This week, we were able to do some mocap tests with actors to get ready for our next production for SIGGRAPH. The tests went well and most of the data was really easy to clean except for a few problems with the actors’ feet – they probably grazed some of the markers on their legs and accidentally moved them. All in all, it was a good test.
The new thing we did in addition to the standard mocap was perform facial capture at the same time. We thought about the problems we had in our earlier tests with the faceware cameras and tried to mitigate them. One of the problems we had before was that turning the camera on and off for each take would move the camera slightly and that meant I would have to work on each clip individually. This time, we had the camera recording the entire time. But we we still ran into problems. In our previous tests, the actor had not been moving around a lot, only turning her head slightly when she needed to. For our new scene, the actor was moving around the area as they were acting. It meant that the camera had a high chance of moving on the actors head.
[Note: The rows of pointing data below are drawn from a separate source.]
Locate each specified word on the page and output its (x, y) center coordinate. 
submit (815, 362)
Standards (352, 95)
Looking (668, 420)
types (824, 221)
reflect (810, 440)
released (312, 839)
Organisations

It also meant that the lighting on the actor’s face would change dramatically depending on whether they were facing the windows or not. The dramatic change in lighting seems to have the same effect on faceware’s tracking algorithm as a changing camera angle does. A few different times, the lighting would obscure the actor’s face and the software would not understand where his mouth was.
I think in order to avoid this problem in the future, we need to apply lights onto the camera rig itself so that the actors’ faces can have more consistent lighting, like in movies. We should also paint tracking markers onto the actors to make it easier for me to match their facial poses.